In fact, the past few years have left many opinions unchanged; other teachers are also supportive of returning to the previous two-department system.

“The decision to make it into one department was an unfortunate one and going back to a separate English and social studies department, each with their own director, is a very wise move,” English teacher Sharon Swanson said. “Despite the fact that this change was meant to bring the two sections to work together as a team, we really don’t. I really didn’t see any benefits of making English and social studies one department in the first place.”

However, the elimination of the assistant director of social studies position also affects athletics, as head water polo coach John Przekota currently holds that administrative position.

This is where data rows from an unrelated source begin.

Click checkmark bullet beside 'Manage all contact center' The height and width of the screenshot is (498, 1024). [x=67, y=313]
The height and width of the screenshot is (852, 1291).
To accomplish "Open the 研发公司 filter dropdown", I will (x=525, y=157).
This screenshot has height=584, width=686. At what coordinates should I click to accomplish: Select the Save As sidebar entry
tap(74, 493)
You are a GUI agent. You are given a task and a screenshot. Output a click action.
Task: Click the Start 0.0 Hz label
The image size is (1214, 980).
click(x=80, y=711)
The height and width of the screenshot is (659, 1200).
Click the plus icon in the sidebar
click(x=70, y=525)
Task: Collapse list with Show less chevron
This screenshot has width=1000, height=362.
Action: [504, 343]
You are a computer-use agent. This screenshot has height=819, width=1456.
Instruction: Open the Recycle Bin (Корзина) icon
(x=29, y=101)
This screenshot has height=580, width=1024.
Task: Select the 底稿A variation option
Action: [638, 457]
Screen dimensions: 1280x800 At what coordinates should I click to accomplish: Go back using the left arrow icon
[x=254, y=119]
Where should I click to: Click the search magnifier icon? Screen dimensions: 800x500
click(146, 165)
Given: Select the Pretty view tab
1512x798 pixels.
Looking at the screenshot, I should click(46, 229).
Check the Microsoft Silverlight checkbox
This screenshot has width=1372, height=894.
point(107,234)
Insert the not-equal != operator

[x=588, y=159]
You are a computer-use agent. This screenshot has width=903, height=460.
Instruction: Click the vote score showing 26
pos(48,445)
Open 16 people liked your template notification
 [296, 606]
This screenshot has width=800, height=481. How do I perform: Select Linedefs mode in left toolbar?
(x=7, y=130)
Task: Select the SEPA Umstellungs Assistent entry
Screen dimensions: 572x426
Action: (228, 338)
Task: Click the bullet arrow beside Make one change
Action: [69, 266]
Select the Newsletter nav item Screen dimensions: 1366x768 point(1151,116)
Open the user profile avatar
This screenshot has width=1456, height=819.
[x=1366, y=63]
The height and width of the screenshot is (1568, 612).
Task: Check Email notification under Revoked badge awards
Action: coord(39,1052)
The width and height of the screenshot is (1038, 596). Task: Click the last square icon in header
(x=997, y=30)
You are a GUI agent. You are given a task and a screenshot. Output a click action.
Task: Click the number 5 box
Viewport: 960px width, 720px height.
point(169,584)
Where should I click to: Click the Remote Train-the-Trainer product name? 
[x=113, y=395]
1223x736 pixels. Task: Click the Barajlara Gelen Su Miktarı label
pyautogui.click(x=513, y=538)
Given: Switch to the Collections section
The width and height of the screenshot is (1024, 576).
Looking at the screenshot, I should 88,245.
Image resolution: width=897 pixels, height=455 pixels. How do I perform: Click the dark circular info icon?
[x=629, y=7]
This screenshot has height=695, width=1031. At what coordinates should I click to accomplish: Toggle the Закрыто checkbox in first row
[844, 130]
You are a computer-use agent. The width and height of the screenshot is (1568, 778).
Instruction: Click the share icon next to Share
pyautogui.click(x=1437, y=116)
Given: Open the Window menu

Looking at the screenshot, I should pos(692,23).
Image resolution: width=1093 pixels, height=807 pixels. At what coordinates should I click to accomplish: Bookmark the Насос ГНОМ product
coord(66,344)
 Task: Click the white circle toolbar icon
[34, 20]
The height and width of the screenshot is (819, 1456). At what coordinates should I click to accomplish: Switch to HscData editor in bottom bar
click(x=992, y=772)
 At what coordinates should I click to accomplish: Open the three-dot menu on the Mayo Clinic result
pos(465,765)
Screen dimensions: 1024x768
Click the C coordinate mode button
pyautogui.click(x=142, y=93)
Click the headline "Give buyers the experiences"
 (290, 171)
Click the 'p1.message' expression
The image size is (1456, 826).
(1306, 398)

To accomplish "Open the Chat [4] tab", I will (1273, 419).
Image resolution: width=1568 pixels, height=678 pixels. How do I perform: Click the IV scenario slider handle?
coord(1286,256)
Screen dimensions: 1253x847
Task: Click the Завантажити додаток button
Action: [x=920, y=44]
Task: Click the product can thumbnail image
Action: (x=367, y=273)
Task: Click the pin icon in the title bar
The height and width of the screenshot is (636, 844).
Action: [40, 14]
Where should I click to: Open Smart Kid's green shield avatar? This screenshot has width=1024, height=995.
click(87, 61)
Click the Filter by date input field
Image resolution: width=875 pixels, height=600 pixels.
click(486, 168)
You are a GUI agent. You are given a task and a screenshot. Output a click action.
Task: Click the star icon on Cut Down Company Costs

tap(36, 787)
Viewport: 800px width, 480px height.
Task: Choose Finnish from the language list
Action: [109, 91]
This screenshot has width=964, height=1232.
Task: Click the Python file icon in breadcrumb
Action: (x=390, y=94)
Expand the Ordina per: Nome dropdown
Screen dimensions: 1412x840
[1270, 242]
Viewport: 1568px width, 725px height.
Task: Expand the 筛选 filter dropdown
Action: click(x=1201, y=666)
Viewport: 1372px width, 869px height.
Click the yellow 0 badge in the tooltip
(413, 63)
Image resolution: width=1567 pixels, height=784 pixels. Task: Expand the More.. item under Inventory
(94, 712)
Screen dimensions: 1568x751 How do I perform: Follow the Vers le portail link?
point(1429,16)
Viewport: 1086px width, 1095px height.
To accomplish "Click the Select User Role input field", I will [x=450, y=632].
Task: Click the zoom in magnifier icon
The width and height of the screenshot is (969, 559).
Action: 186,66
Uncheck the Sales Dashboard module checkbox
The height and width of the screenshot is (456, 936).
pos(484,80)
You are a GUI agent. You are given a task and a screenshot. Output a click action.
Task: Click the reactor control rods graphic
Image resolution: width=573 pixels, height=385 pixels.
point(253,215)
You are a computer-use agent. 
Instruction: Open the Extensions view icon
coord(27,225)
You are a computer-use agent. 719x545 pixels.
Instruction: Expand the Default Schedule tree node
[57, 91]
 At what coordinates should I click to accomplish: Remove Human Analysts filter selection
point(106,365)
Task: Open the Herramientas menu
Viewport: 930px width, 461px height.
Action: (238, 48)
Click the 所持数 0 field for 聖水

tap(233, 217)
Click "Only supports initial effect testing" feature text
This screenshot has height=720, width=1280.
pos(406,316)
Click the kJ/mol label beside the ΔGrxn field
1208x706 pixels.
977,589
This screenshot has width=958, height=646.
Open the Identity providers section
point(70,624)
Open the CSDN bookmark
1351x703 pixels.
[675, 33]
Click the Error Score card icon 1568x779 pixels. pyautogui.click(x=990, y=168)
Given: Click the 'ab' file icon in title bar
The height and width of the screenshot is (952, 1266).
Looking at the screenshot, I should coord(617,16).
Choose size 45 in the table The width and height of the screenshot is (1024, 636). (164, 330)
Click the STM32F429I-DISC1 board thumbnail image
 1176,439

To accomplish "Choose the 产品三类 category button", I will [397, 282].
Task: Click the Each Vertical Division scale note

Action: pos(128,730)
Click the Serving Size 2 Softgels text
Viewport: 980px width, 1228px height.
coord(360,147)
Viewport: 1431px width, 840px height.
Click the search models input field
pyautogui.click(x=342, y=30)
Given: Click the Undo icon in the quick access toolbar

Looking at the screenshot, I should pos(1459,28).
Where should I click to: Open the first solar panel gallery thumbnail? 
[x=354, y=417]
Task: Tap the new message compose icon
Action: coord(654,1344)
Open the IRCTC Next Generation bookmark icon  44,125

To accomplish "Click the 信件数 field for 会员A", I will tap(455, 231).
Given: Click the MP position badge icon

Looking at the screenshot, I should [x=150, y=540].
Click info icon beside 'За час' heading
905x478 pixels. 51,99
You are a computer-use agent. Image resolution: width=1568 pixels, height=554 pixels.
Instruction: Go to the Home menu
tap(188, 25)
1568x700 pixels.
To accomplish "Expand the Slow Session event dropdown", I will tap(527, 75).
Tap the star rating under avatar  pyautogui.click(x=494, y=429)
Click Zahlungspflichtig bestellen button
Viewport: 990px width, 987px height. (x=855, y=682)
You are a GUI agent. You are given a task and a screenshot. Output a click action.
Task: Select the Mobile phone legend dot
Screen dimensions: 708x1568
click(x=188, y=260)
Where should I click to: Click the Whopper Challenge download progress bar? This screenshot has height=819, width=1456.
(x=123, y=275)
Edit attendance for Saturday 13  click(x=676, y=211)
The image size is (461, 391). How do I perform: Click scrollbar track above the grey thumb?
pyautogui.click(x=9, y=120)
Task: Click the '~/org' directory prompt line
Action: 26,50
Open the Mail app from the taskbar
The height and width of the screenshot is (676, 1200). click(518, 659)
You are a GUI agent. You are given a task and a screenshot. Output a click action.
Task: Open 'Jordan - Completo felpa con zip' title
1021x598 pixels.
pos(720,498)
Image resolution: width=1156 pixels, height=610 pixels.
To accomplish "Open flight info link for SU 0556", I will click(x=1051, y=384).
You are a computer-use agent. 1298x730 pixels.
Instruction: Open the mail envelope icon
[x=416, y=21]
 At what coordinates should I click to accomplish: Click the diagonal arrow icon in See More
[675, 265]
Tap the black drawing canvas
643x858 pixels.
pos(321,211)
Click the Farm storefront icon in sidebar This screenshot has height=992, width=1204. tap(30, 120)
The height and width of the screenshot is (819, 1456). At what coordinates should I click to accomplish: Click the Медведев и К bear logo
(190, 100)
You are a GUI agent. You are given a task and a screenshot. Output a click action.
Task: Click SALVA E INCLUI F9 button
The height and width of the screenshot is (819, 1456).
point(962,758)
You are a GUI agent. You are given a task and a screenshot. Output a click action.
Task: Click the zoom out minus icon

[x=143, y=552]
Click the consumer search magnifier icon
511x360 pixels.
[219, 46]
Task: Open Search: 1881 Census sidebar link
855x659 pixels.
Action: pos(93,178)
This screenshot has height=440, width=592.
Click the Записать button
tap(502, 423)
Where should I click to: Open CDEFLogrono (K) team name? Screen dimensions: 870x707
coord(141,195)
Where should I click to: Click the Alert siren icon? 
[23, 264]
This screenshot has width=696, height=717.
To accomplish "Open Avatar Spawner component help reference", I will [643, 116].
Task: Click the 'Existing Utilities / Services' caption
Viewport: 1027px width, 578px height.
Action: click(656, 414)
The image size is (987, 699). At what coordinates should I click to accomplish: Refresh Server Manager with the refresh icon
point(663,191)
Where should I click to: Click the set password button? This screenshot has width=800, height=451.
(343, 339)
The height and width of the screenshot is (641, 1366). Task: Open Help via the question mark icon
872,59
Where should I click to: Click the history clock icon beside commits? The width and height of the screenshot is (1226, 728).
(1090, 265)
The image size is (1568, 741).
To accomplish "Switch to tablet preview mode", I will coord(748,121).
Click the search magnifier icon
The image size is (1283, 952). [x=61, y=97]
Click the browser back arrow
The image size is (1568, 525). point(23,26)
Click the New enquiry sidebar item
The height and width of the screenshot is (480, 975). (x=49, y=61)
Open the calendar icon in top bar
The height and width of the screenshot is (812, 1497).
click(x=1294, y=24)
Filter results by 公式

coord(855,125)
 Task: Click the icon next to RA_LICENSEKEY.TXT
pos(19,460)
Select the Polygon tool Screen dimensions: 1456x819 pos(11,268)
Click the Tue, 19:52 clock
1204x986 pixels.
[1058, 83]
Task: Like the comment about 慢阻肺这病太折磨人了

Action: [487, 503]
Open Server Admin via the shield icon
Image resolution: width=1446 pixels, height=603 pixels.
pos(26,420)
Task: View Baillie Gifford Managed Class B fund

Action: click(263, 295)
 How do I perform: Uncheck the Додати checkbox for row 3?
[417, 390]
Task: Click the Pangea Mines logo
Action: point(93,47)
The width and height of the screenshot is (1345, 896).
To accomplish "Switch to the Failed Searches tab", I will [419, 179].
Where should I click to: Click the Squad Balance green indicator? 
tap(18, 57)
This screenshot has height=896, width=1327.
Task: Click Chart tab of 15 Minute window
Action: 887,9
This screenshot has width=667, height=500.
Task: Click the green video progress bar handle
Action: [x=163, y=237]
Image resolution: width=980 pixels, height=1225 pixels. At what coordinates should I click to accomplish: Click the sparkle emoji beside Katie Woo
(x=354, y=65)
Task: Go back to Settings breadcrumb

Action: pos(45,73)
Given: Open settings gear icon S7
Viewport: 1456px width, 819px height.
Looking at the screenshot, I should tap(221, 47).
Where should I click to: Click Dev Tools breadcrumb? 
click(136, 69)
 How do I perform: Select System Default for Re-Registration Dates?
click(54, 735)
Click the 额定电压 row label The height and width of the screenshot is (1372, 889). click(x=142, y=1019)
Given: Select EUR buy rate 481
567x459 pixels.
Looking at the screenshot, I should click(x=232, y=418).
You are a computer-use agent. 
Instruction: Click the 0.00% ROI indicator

Although the coaching position still belongs to Przekota and is not linked to his role as an administrator, water polo athletes have expressed concerns about the possible absence of their head coach for next year. 

“I am disappointed because he is not just a coach to us, he is a great mentor and person we can look up to. He has shaped a lot of the players into the men they are today. He taught us values through water polo that books can’t teach you,” sophomore Stefan Simic said.

Przekota has lead the water polo team to its current success, as the team is currently ranked 8th place in the state of Illinois. 

“Coach Przekota has made a really great program here at Niles West. Next year we won’t get the same support system and the same bond that we do now. He has really instilled that sense of camaraderie and trust within your own team which is what will make us successful. The team will definitely face a huge detriment without our head coach,” junior Jack Shimabukuro said.

Parents also share in the feeling of disappointment that Przekota may no longer serve as a coach.

“John leads by example. He is devoted not only to developing the best water polo players he can, but also the best young adults. He emphasizes academics over athletics, when applicable, and helps his players to focus on character, both in and out of the pool. He communicates his expectations, pushes his student-athletes to do their best but isn’t afraid to point out when mistakes are made. As we’ve seen from our own children and their teammates, this inspires them to try harder, to support each other, and to grow as leaders,” parents Terri Lefler and Kurt Lefler said.

Parents and players also credit Przekota with building a culture of support that extends beyond the sport.

“When my father died, John brought the whole team to his wake. To see those young men, dressed up for their game in honor of our relative, was an emotional moment for our family and son. It spoke to us about how much John values not just family and team but demonstrated how loyalty also extends outside of school,” the Leflers added.

Przekota declined to comment for this article.

The changes to the humanities department are the first in a series of anticipated administrative changes, stemming from the audit.